Faire travailler son imaginaire.
Le point fort de ce mini-album, c’est avant tout cet imaginaire qu’il met en branle. En effet, les paroles ne sont pas forcément accessibles pour qui ne parle pas… turc ? (du géorgien en fait). En effet, à l’exception des morceaux situés aux extrémités, en anglais, le reste est exprimé dans une langue que seuls les natifs peuvent comprendre. Cela dégage un « exotisme » magnétique, fait que nous pouvons simplement nous raccrocher au pouvoir évocateur des mélodies et des lignes de chant (ponctuées d’une voix grave relativement improbable). Cela ne manque pas de nous procurer des électrochocs de plaisir ainsi qu’une sensation de lâcher prise totale grâce à cette musicalité qui coule, de miel, des 6 compositions de ce mini album parfaitement équilibré..

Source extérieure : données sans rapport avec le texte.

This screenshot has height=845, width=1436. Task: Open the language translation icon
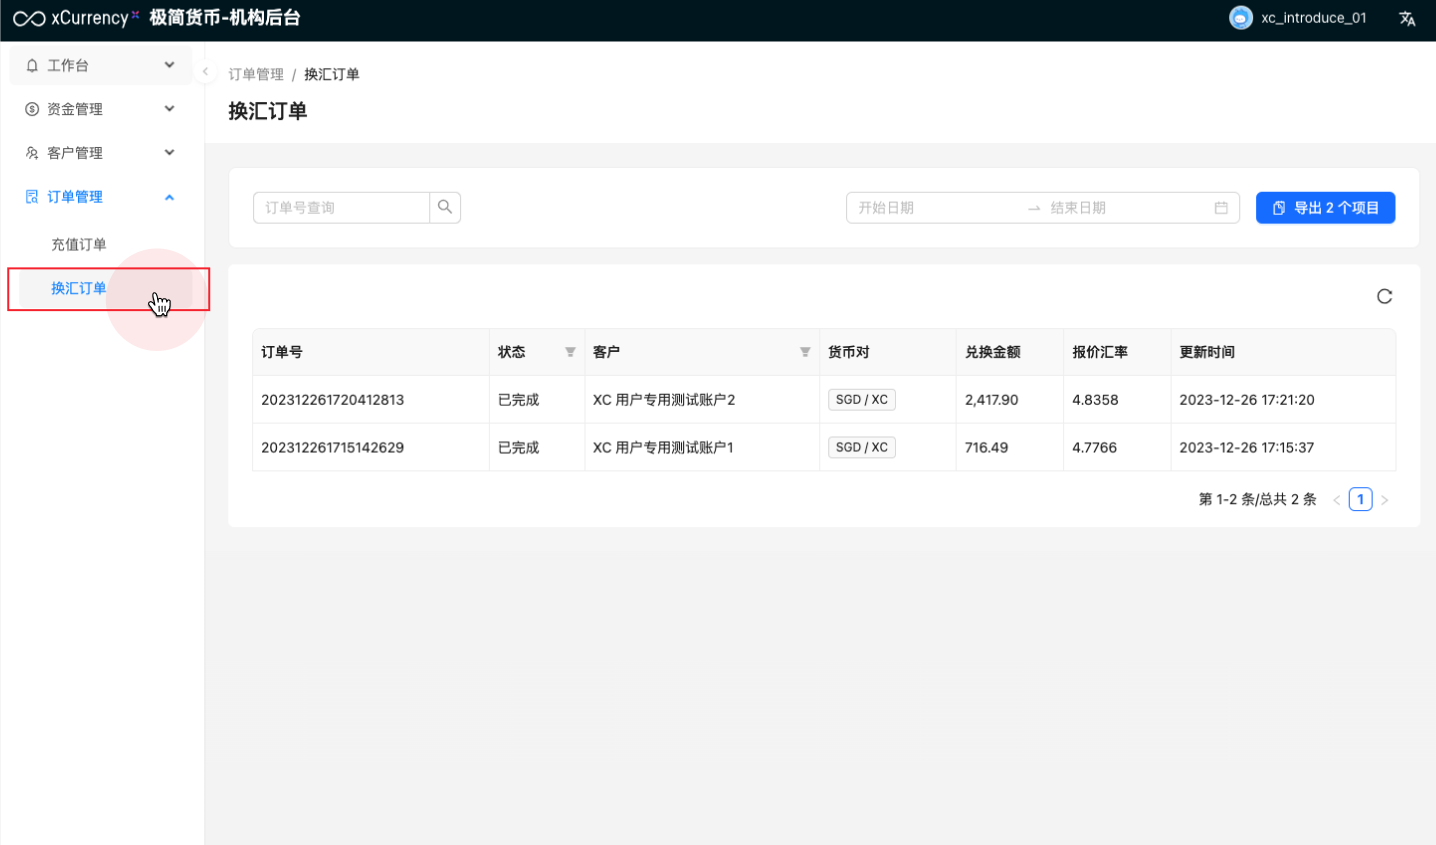(1407, 19)
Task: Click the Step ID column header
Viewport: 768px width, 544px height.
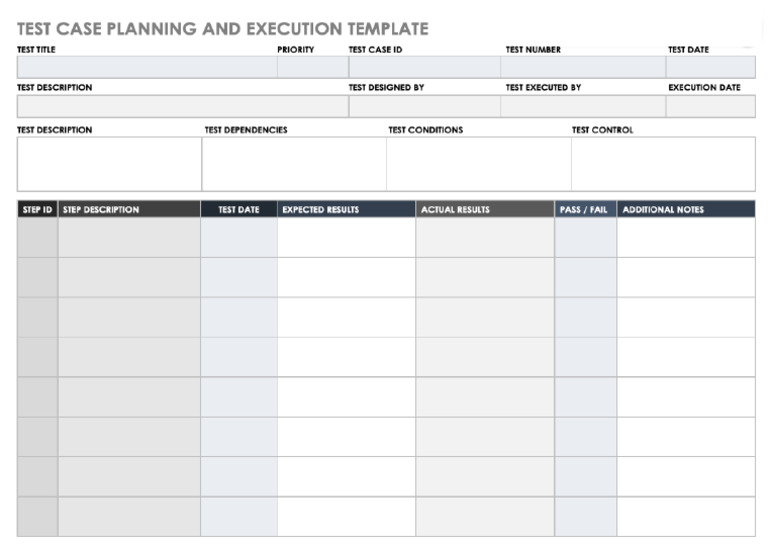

La musique de Murman Tsuladze, tout comme son éthique, mêle avec brio tradition et modernité. Nous y retrouvons instruments analogiques vintages et électro dernier cri, principalement au niveau des bases rythmiques et de certaines trouvailles sur les voix. Mélodiquement, les thèmes nous renvoient vers un orient fantasmé, fait de sable et de vent, d’oasis ou de souks, où une foule mordorée se mouvrait lentement, en paix, à la recherche de quelques produits exotiques.À moins que nous ne nous trouvions dans une ville bouffée par une corruption latente, où règne la loi du plus fort et les bakchichs les plus vils.
Entre tradition et innovation.
Les thèmes possèdent ce parfum de vieux films un peu kistchs (d’ailleurs, Rayon doré, superbe instrumental central, possède quelques fragments de dialogue qu’on imagine aisément provenir d’un de ces films) qu’on a tous vu un jour où l’autre, avec ses héros un peu caricaturaux, à forte pilosité labiale et moquette qui ressort du col ouvert de la chemise.
La puissance évocatrice des thèmes est un puissant catalyseur d’endorphine. L’envie de fêter la vie nous saisit dès Darling (pièce disco de toute beauté)pour ne pas nous lâcher avant la dernière note de They closed the roads. Pourtant, il réside sur Aperist une certaine tension dramatique, une noirceur tenace, de celle qui est propre au peuples bafoués dans leur âme et dans leur chair. Le contraste joie/mélancolie bascule cependant toujours vers l’optimisme, ce qui fait que l’EP n’est jamais plombant, bien au contraire.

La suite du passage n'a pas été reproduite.